■ Task to carry out:
Retype, word for word, the line holding "The height and" and each line after it down to the end of the data; pictures are not copied.

■ Exercise inputs:
──────

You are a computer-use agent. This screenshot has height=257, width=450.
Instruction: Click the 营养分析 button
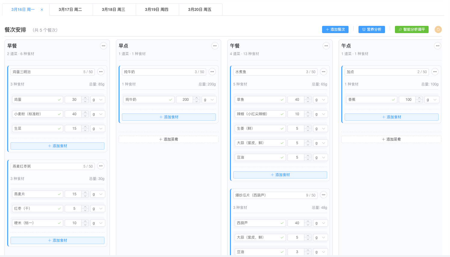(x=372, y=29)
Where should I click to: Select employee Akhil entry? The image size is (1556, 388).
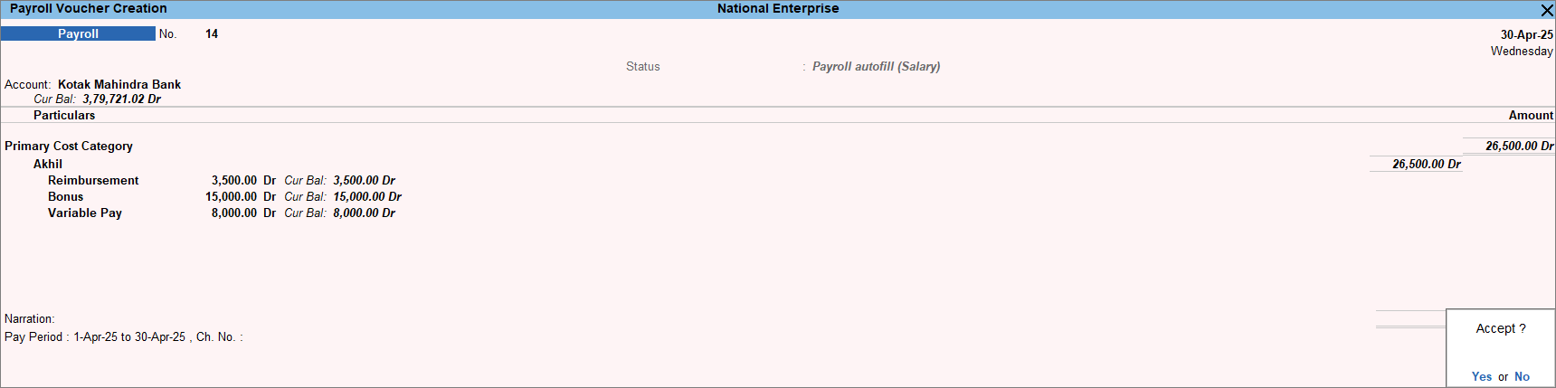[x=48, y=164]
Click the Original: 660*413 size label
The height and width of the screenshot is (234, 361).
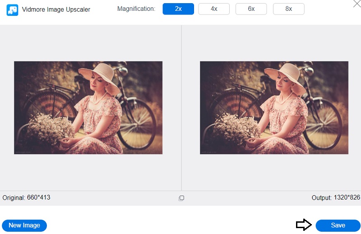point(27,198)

──────

■ Response for this exercise:
The height and width of the screenshot is (234, 361).
point(27,198)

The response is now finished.